No Doubt announced on their official website that they would tour in the summer of 2009 with Paramore, The Sounds, Janelle Monáe, Bedouin Soundclash, Katy Perry, Panic! at the Disco, and Matt Costa, all while finishing their upcoming album, which was set for release in 2010.[35][36] As a special promotion for the tour, the band was giving away their entire music catalog free as a digital download with purchase of top tier seating.[37]

The band released another compilation album on November 2 called Icon, in preparation for their upcoming comeback album. Icon featured the same track listing as their previous compilation album The Singles 1992–2003 albeit with new artwork and a low price point.[38]

On June 11, 2012, the band announced on their official website that the new album would be out on September 25, preceded by the first single in July 16. The album was titled Push and Shove and the first single was a song called "Settle Down". The music video for "Settle Down" was directed by Sophie Muller (who has previously directed numerous music videos for No Doubt).[39][40] "Settle Down" peaked at #34 on the Billboard Hot 100 with the album peaking at #3. On November 3, 2012, the band pulled its music video "Looking Hot" from the Internet after receiving complaints that it was insensitive towards Native Americans.[41]

As of February 1, 2013, the band stated via Twitter that they had "Finished a week of songwriting", implying that they have more new tracks written.[42] As of February 26, 2013, the band officially confirmed through their website that they had indeed begun working on new music as well as plans for an upcoming tour.[43]

Second hiatus, touring, and future (2013–present)

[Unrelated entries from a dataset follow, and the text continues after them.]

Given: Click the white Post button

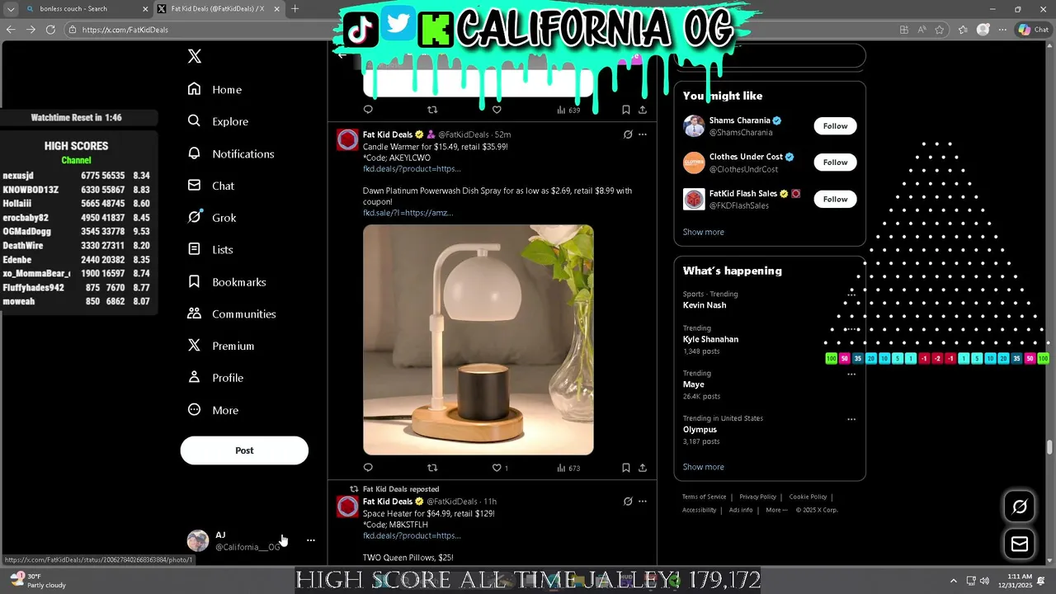Looking at the screenshot, I should click(244, 450).
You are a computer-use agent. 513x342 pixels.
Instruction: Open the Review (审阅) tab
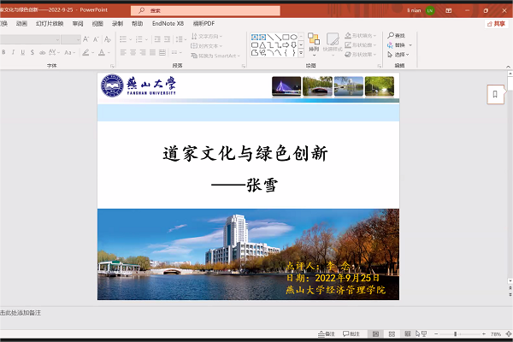(79, 24)
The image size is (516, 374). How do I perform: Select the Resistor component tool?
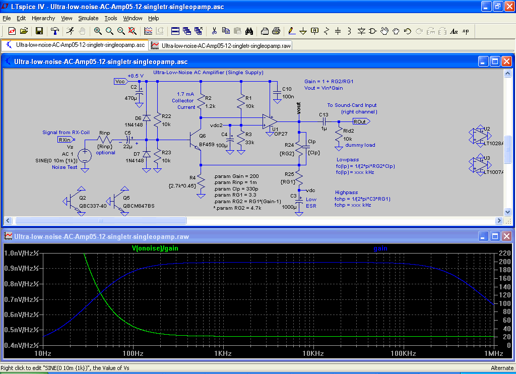pos(326,31)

In October 2013 Tom revealed on social networking site Twitter that the band was once again on hiatus, also hinting that the band will regroup in 2014.[44][45] No Doubt performed at the Global Citizen Festival in Central Park on September 27, 2014. They also announced via Twitter that they would perform at Rock in Rio USA in May 2015. With the release of Gwen Stefani's solo single "Baby Don't Lie", she announced that No Doubt were working on a new album.[46] However, during an interview with the Orange County Register in April 2015, Tony Kanal stated that the band was not working on any new material.[47]

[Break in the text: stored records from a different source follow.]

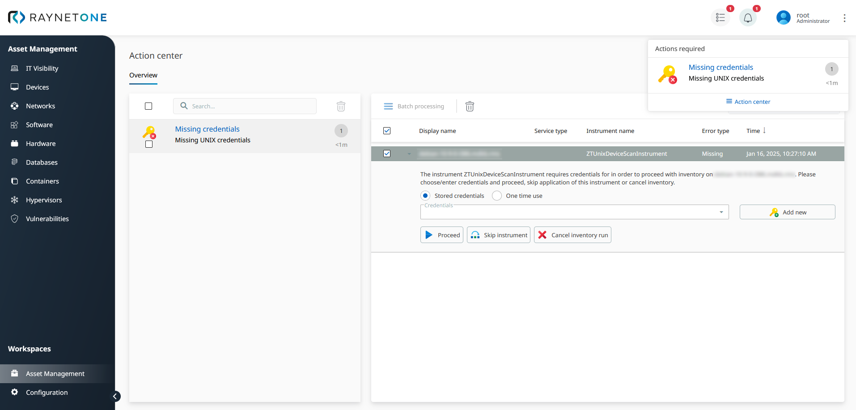Open the task list icon in header
Screen dimensions: 856x410
(720, 18)
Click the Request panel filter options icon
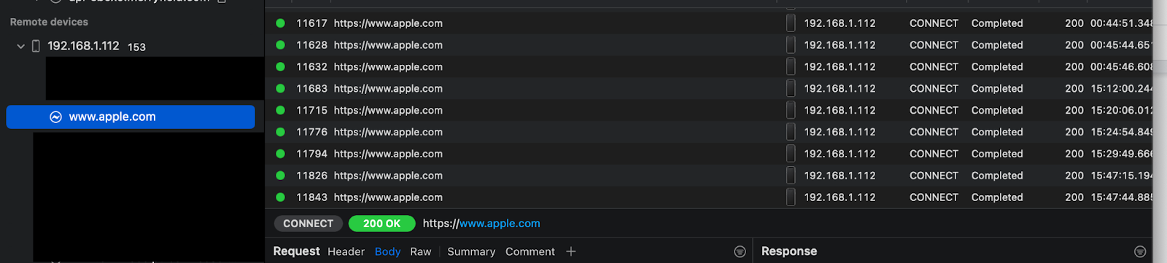This screenshot has width=1167, height=263. [740, 251]
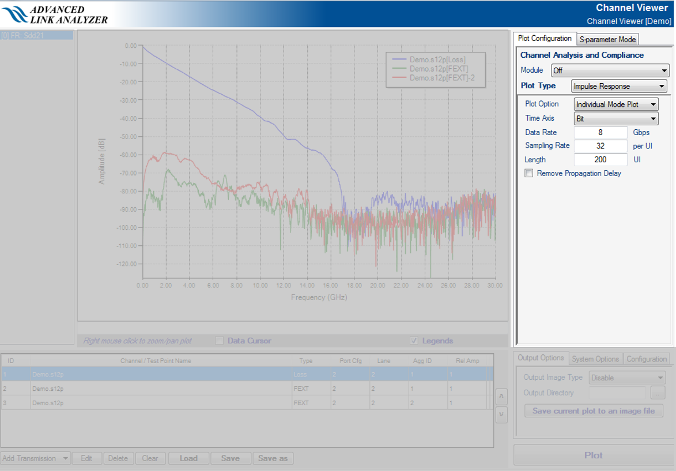
Task: Click the Load button
Action: [188, 458]
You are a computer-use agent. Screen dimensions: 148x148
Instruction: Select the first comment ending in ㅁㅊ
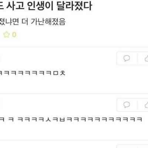(x=33, y=73)
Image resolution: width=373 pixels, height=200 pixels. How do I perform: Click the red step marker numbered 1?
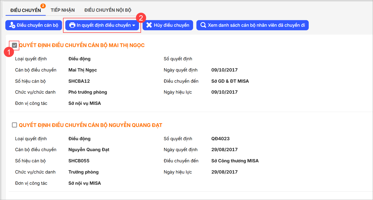9,52
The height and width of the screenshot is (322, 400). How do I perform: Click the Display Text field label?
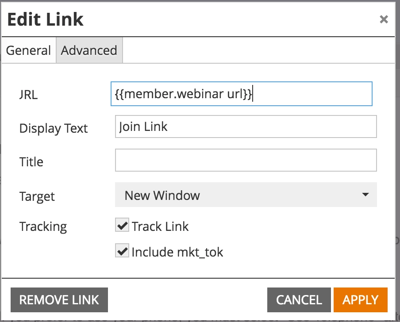54,129
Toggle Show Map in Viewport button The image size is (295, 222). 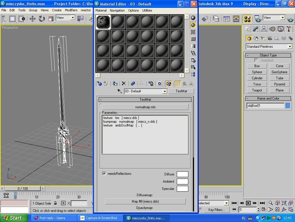169,84
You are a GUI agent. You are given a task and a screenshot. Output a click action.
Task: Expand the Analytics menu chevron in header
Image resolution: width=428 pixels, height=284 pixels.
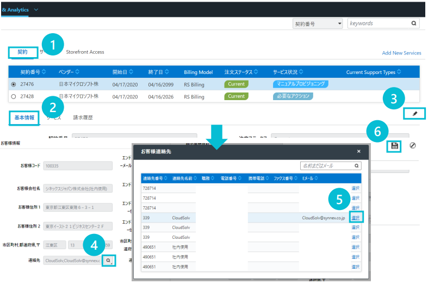[x=36, y=10]
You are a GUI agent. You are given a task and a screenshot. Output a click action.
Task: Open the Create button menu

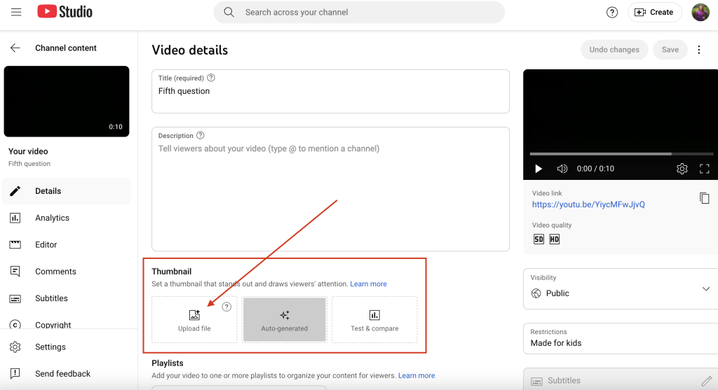click(654, 12)
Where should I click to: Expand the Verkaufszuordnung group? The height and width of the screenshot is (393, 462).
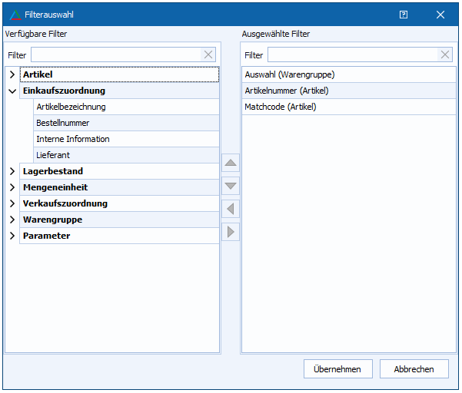[12, 203]

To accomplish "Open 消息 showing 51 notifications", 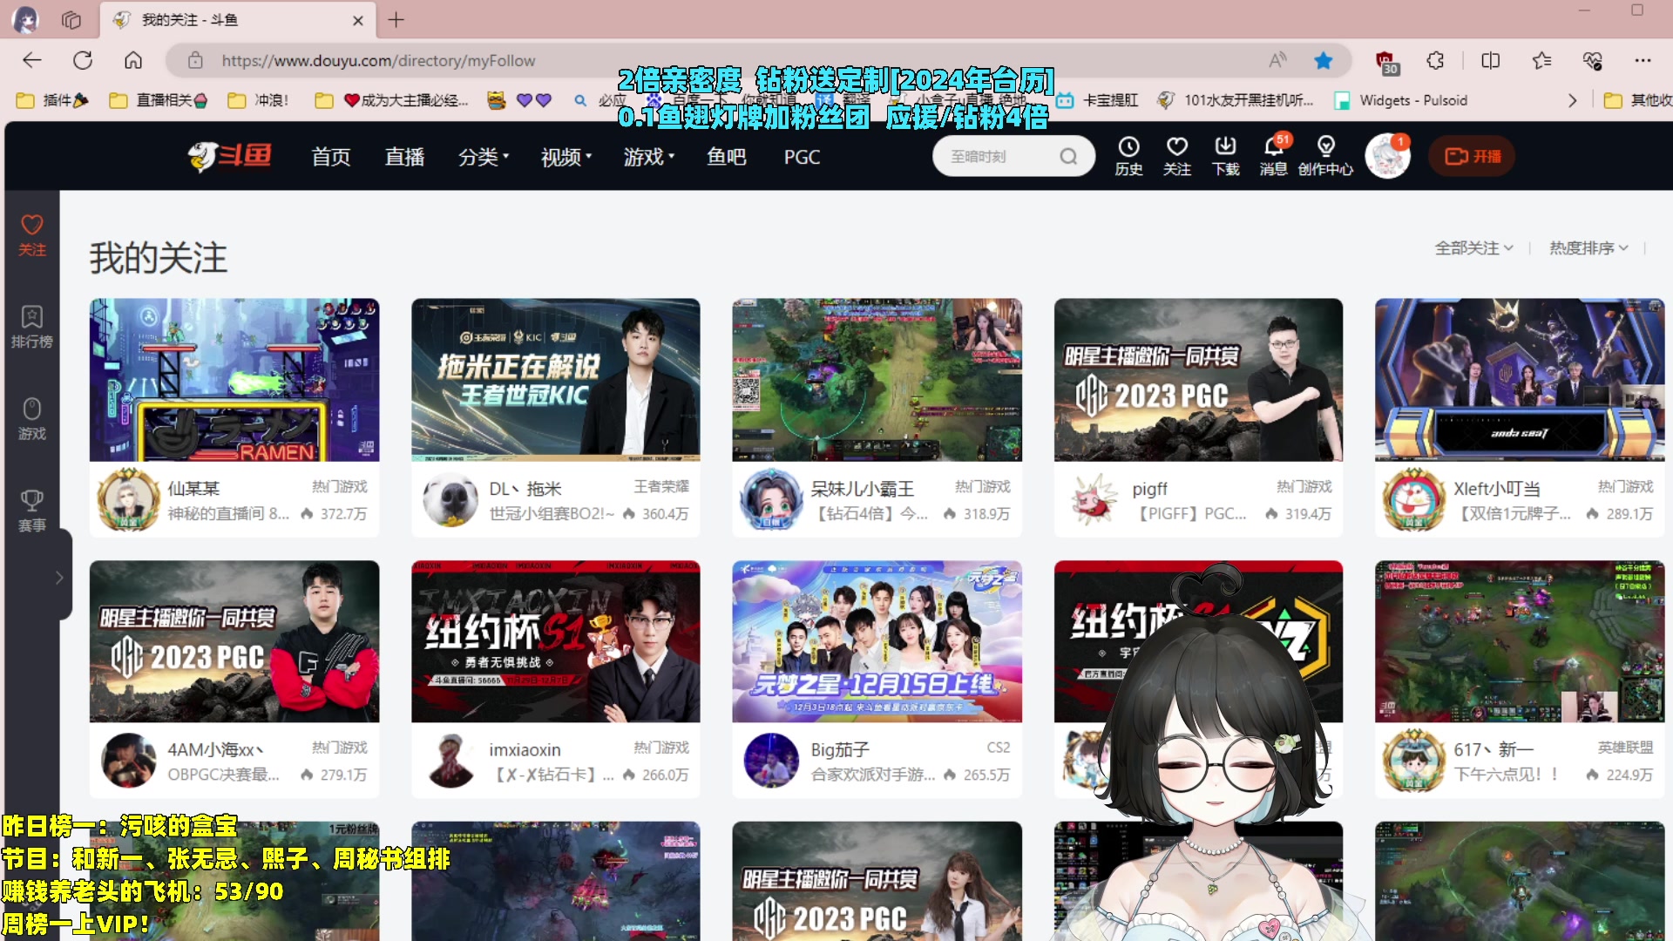I will coord(1273,155).
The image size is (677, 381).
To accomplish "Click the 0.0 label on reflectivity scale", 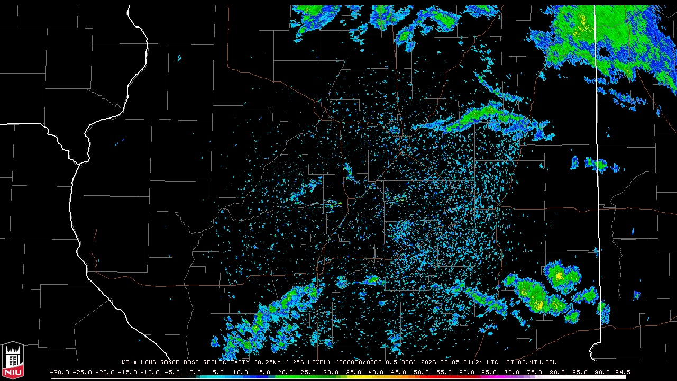I will [x=195, y=372].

No Doubt performed at several events during 2015, including Global Citizen Earth Day Concert,[48] Rock In Rio USA,[49] and was expected to perform at Jazz Aspen Snowmass, in Colorado, Riot Fest and Carnival in Chicago, and Kaaboo in Del Mar, Calif.[50]

In a June 2016 interview with Rolling Stone, Stefani expressed uncertainty over the future of No Doubt. "I don't know what's going to happen with No Doubt. When Tony [Kanal] and I are connected creatively, it's magic. But I think we've grown apart as far as what kind of music we want to make. I was really drained and burned out when we recorded that album [2012's Push and Shove]. And I had a lot of guilt: 'I have to do it.' That's not the right setting to make music. There's some really great writing on that record. But the production felt really conflicted. It was sad how we all waited that long to put something out and it didn't get heard."[51]

On June 25, 2019, The New York Times Magazine listed No Doubt among hundreds of artists whose material was reportedly destroyed in the 2008 Universal fire.[52]